According to existing unapproved labeling, they were intended to supplement fluoride for children in areas where water fluoride levels do not exceed 0.6 parts per million (ppm). Drops are typically recommended for infants and toddlers from 6 months to 3 years, while tablets are marketed for older children through adolescence.8
• The FDA launched a full safety review in May 2025 — Following the MAHA directive, the agency began evaluating ingestible fluoride prescription drugs for children early this year. Commissioner Marty Makary, M.D., M.P.H., explained the agency’s approach, stating:
“The best way to prevent cavities in children is by avoiding excessive sugar intake and good dental hygiene, not by altering a child’s microbiome. For the same reason that fluoride may kill bacteria on teeth, it may also kill intestinal bacteria important for a child’s health.
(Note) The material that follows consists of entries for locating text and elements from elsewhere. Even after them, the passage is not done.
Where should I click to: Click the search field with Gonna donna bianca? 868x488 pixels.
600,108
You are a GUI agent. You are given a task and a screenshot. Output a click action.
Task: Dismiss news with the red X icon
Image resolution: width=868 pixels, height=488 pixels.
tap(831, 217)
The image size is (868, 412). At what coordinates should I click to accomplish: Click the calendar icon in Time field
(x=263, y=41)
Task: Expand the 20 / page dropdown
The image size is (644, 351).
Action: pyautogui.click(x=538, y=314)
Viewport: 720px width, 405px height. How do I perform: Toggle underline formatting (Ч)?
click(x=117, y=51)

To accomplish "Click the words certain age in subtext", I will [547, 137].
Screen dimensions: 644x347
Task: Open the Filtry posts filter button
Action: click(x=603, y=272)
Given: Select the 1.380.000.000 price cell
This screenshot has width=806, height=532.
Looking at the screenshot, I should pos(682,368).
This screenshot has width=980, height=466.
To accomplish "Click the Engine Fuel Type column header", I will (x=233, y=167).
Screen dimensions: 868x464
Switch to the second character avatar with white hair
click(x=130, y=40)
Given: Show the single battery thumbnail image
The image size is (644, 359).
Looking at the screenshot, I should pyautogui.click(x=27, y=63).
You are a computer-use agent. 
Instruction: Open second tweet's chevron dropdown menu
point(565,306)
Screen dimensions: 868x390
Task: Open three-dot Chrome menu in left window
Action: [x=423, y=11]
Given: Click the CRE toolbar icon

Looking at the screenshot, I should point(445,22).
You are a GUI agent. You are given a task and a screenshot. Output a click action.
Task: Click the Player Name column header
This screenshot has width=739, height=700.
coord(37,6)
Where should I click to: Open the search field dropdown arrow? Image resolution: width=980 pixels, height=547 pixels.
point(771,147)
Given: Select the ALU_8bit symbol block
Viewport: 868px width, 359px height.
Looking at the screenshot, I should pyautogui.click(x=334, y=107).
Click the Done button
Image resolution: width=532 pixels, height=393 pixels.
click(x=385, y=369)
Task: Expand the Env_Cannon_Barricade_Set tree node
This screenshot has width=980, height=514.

I am instructing our Center for Drug Evaluation and Research to evaluate the evidence regarding the risks of systemic fluoride exposure from FDA-regulated pediatric ingestible fluoride prescription drug products to better inform parents and the medical community on this emerging area. When it comes to children, we should err on the side of safety.”9
• The FDA moved to impose new federal restrictions on ingestible fluoride drugs — After the FDA reached its target date of October 31 for completing its scientific review and public comment period, the agency announced decisive steps regarding the future of ingestible fluoride products. It determined that unapproved fluoride prescription drugs marketed for children would face new federal restrictions. In its news release, the agency stated:
“The FDA sent notices to four companies outlining the agency’s intention to take enforcement action against those marketing unapproved fluoride-containing ingestible drugs labeled for use in children under age 3 or older children at low or moderate risk for tooth decay.”10
• New guidance and national initiatives accompanied the enforcement action — The FDA sent a detailed advisory letter directing clinicians away from ingestible fluoride in children who are not at high risk of cavities.11 In partnership with the National Institutes of Health (NIH) and HHS, the agency also announced development of a fluoride research agenda and a national oral health strategy to address research gaps and improve prevention of childhood dental disease.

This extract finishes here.